[SPARK-11888][ML] Decision tree persistence in spark.ml

### What changes were proposed in this pull request? Made these MLReadable and MLWritable: DecisionTreeClassifier, DecisionTreeClassificationModel, DecisionTreeRegressor, DecisionTreeRegressionModel * The shared implementation is in treeModels.scala * I use case classes to create a DataFrame to save, and I use the Dataset API to parse loaded files. Other changes: * Made CategoricalSplit.numCategories public (to use in persistence) * Fixed a bug in DefaultReadWriteTest.testEstimatorAndModelReadWrite, where it did not call the checkModelData function passed as an argument.
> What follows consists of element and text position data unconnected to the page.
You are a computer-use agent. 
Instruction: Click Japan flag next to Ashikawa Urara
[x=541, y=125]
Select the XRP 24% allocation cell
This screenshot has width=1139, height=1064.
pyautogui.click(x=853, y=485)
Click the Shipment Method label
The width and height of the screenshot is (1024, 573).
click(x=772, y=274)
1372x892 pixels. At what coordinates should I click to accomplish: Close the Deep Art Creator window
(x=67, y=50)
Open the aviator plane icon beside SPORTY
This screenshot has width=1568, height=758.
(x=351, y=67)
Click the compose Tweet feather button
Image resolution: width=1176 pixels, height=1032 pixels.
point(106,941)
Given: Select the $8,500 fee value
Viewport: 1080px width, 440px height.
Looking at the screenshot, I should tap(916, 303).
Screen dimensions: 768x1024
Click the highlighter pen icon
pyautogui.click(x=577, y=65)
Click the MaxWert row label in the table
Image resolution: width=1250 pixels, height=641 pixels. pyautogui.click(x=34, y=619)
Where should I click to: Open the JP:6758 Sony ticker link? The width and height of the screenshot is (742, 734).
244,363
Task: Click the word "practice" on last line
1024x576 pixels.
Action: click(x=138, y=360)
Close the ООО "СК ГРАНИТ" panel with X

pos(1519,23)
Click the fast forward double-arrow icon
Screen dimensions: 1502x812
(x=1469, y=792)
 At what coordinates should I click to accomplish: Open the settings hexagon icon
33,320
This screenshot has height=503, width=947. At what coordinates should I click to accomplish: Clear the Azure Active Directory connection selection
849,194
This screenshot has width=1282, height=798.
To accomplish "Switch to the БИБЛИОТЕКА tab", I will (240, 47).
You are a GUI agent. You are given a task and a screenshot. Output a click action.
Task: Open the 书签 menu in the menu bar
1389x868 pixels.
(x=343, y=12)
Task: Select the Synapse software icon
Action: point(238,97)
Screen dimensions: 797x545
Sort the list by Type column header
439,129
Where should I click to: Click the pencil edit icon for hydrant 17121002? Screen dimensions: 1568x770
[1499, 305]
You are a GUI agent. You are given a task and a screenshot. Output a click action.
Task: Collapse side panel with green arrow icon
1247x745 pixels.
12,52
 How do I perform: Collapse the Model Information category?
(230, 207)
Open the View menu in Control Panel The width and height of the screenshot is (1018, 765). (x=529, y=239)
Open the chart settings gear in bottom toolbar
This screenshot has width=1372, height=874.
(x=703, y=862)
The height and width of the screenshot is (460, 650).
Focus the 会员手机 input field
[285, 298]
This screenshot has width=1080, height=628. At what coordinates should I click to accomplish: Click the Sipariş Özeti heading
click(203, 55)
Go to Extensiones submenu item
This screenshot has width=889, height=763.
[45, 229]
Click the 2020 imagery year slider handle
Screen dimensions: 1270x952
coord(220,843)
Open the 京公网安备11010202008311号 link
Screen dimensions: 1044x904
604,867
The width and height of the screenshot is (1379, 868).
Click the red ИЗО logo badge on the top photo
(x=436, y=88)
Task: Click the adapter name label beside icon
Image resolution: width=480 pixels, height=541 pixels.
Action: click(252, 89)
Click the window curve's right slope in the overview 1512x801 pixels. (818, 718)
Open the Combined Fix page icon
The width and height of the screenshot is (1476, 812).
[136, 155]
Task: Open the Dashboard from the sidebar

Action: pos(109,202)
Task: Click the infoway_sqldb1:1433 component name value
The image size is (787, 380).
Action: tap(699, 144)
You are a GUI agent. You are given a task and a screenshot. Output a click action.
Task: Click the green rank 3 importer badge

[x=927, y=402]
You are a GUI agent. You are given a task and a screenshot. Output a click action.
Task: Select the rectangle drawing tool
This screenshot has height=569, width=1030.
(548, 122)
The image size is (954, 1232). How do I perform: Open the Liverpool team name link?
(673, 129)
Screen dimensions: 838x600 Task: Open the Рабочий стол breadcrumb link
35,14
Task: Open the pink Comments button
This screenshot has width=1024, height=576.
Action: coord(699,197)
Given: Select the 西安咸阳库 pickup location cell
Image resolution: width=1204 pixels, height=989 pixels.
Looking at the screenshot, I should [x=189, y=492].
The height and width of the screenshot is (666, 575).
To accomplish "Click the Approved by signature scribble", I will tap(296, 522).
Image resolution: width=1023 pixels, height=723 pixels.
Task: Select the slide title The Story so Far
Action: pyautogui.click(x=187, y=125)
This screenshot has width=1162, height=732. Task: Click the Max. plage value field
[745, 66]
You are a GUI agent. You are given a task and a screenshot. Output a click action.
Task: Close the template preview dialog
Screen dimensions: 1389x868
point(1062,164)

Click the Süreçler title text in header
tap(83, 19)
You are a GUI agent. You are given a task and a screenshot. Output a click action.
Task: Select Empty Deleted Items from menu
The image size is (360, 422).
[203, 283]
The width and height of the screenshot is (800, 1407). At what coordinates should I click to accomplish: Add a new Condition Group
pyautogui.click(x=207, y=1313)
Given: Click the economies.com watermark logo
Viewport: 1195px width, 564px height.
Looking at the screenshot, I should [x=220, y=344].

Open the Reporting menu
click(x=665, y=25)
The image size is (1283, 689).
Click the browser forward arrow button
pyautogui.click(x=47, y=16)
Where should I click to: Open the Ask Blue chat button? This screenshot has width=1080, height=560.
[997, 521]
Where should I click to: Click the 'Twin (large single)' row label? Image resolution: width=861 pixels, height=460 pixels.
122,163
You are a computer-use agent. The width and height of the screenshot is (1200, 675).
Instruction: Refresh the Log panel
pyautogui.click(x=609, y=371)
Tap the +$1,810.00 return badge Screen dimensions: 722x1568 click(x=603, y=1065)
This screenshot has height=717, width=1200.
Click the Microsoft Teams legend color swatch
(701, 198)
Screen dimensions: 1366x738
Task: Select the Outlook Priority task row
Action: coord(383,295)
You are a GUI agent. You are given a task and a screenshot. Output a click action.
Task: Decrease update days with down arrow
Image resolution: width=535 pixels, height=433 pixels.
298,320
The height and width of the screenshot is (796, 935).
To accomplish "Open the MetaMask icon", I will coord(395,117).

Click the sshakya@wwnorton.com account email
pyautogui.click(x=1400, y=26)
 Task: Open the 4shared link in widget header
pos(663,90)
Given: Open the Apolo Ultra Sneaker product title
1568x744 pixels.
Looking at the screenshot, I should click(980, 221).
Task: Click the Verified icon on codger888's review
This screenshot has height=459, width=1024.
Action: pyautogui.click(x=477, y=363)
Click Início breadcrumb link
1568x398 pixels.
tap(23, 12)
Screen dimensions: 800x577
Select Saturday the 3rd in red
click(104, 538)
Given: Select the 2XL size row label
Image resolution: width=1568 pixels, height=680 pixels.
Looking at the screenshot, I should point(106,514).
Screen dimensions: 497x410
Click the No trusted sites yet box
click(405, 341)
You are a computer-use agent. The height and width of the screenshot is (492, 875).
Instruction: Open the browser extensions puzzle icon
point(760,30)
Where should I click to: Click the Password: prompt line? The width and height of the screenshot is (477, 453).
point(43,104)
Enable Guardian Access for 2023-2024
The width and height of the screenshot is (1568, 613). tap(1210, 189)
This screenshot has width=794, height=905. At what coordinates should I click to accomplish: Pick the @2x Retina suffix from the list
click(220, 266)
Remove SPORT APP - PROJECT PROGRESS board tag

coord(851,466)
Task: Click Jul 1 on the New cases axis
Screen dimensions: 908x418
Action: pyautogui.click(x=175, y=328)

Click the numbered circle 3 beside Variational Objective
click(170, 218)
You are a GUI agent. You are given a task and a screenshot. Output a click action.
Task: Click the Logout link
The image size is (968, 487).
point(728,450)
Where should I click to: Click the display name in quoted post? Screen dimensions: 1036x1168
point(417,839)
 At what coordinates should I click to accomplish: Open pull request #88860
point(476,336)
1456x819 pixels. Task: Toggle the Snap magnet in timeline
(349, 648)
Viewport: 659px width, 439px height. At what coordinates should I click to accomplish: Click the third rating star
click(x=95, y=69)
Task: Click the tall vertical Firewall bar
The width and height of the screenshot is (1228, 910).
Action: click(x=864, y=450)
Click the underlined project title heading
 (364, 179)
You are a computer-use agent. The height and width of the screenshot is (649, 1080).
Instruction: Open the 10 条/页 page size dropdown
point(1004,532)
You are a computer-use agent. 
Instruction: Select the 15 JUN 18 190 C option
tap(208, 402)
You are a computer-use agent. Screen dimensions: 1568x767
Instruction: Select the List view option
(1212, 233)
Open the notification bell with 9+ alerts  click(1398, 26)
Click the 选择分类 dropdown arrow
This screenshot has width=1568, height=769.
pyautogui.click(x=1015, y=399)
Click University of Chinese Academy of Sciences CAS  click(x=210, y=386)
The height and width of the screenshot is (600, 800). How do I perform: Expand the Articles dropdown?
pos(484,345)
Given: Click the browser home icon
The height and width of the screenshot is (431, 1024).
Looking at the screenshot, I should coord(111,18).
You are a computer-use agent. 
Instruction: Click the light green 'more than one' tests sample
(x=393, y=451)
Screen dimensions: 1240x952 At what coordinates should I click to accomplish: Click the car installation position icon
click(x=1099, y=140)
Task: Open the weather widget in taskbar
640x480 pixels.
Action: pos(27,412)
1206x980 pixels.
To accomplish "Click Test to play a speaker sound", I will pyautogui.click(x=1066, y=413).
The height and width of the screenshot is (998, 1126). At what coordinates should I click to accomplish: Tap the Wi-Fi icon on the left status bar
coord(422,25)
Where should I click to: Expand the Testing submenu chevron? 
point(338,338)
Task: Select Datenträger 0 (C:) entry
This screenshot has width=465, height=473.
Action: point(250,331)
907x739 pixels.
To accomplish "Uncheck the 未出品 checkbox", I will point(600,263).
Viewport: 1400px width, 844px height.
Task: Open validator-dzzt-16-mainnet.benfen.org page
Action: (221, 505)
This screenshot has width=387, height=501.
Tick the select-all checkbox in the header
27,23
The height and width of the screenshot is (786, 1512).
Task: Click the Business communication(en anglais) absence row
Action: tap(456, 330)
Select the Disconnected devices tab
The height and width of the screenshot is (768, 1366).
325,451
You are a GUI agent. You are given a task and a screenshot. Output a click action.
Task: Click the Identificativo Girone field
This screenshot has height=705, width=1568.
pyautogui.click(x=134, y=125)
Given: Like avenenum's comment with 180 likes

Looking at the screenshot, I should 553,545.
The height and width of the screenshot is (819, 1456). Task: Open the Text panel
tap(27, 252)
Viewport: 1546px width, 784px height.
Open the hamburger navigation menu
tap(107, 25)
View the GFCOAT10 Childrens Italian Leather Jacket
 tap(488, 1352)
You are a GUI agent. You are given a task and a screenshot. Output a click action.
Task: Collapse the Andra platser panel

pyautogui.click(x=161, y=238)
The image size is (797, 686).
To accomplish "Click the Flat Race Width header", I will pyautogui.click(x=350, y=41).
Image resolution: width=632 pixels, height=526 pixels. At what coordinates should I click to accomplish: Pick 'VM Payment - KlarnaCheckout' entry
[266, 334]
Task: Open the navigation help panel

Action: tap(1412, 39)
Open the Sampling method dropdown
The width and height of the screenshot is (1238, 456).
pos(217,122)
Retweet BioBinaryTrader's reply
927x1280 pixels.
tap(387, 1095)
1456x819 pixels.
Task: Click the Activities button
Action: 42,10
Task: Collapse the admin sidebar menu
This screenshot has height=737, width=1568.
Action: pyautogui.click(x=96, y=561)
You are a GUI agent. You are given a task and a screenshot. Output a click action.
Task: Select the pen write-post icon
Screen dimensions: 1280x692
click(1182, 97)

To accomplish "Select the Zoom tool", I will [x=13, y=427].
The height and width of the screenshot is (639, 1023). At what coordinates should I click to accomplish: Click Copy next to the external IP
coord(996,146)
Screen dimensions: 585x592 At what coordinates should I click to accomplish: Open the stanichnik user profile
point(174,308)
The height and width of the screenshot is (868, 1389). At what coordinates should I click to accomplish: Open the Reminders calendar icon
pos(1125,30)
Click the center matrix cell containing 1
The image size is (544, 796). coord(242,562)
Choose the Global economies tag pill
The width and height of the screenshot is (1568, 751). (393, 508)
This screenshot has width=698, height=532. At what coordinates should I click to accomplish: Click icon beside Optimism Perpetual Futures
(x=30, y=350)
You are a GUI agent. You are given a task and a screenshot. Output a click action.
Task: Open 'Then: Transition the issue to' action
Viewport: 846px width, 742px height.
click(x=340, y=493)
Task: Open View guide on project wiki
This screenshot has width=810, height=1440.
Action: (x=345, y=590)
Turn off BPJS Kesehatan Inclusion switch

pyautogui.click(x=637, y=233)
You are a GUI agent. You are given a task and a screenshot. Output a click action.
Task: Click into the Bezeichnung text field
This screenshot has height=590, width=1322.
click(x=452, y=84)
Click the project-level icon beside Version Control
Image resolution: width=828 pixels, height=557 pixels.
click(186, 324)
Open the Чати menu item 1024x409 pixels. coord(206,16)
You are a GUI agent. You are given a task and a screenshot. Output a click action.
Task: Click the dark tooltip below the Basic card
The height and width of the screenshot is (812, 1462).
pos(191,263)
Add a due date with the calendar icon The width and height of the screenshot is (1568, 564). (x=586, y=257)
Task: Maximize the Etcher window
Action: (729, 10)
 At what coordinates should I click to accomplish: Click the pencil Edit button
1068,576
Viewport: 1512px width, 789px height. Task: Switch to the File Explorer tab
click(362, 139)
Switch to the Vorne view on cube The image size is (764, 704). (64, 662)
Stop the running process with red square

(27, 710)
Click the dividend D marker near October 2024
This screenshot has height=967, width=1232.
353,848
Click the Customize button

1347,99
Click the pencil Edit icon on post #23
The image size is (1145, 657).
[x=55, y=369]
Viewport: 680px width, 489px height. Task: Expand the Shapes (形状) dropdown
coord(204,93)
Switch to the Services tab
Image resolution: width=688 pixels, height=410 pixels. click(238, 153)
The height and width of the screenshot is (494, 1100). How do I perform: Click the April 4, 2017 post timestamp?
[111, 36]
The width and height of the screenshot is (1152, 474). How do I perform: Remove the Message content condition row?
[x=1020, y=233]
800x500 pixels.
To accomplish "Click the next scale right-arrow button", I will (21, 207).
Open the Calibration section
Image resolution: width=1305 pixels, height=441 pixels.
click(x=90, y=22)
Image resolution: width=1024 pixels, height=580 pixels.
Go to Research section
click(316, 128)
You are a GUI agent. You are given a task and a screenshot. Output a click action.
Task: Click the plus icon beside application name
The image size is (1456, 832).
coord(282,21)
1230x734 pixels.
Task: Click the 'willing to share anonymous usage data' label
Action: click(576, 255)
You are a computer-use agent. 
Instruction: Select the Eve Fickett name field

This caused an error in LDASuite, which I fixed. ### How was this patch tested? Persistence is tested via unit tests. For each algorithm, there are 2 non-trivial trees (depth 2). One is built with continuous features, and one with categorical; this ensures that both types of splits are tested. Author: Joseph K. Bradley <joseph@databricks.com> Closes #11581 from jkbradley/dt-io.
author: Joseph K. Bradley <joseph@databricks.com> 2016-03-16 14:18:35 -0700
committer: Joseph K. Bradley <joseph@databricks.com> 2016-03-16 14:18:35 -0700
commit: 6fc2b6541fd5ab73b289af5f7296fc602b5b4dce (patch)
tree: ec8da69765b849a72e0faf5914f25a6dbd4d21f6 /mllib/src/test/scala/org
parent: 3f06eb72ca0c3e5779a702c7c677229e0c480751 (diff)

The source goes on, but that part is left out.